Along with that hike, there will be automatic adjustments tied to the cost of living as voters today decided to amend the state Constitution.
The contentious issue – pitting business groups against labor leaders and other advocates – was settled at the polls after attempts to settle it legislatively came to naught.
The conservative group Americans for Prosperity condemned the decision.
Daryn Iwicki, state director for AFP, said, “Over the past dozen years, our liberal legislature has adopted a failing Keynesian, big-government agenda that’s inflicted severe damage on our state’s economy, fiscal condition and unemployment picture. Imposing these bad policies by statute is one thing because future legislatures can roll them back and fix the mistakes of the past.
“That’s why no matter where one stands on the minimum wage, amending our state constitution to impose a wage hike and then tying future increases to CPI is both reckless and stupid. And it’s disturbing to say the least that liberals in control of the legislature have resorted to abusing the amendment process to get back at the governor and achieve a policy victory they could not otherwise accomplish through the normal legislative process.”

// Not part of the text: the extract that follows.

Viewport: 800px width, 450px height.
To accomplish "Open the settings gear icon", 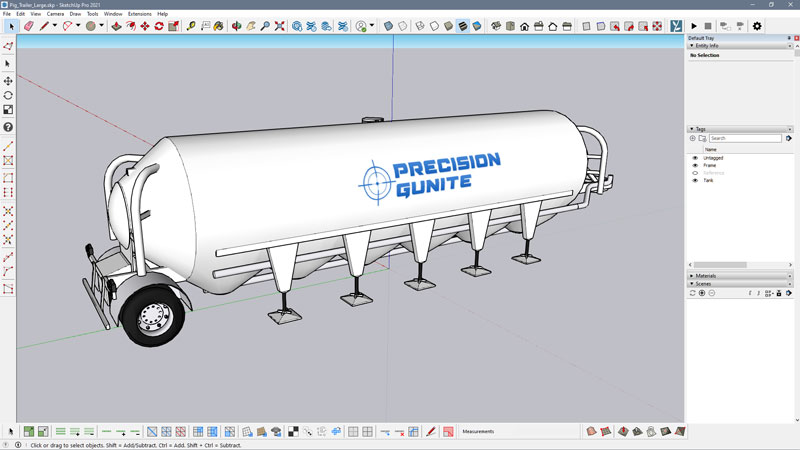I will [757, 26].
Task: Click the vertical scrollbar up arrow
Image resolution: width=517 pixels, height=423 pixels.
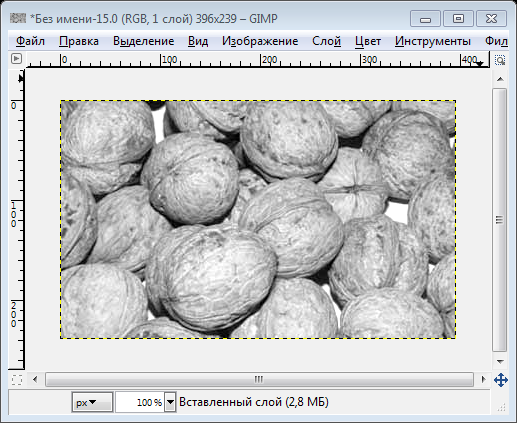Action: [x=500, y=79]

However, the liberal N.J. Policy Perspective cheered the vote totals coming in.
President Gordon MacInnes said that “New Jersey’s voters should be thanked tonight for understanding that the state’s low-wage workers need more than $7.25 an hour to survive in this high-cost state. Increasing New Jersey’s minimum wage will give nearly half a million working New Jerseyans a crucial leg up while pumping hundreds of millions of dollars into the state’s economy.”
Gov. Chris Christie, who sailed to re-election today, had vetoed a bill earlier this year that would have increased the minimum wage by $1.25. Instead, he offered a compromise: Phase in a $1 hike over three years and mothball the cost of living provision.

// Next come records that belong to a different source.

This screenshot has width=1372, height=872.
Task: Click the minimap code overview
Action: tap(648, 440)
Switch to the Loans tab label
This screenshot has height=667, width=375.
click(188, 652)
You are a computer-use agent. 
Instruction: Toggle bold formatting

But the Democratic-controlled Legislature pushed through the constitutional referendum for the voters to have the final say.
Business groups such as the N.J. Chamber of Commerce predicted such an approach – and in particular the constitutionally protected cost of living multiplier – would put the brakes on economic recovery, force layoffs or depress hiring outright, lead to reduced hours, and force higher prices on consumers.
Advocates said such dire predictions never come true, and in fact they said that the recipients of that extra $1 would pour it right back into the economy, purchasing necessities and actually advancing the recovery.
And as for the criticism that amending the Constitution was an improper approach?
“We amended the Constitution for bingo,’’ said Assemblyman John Burzichelli, (D-3), Paulsboro as he shook his head in consternation earlier this day over such arguments.
Right now, 18 states plus Washington, D.C., have a higher minimum wage.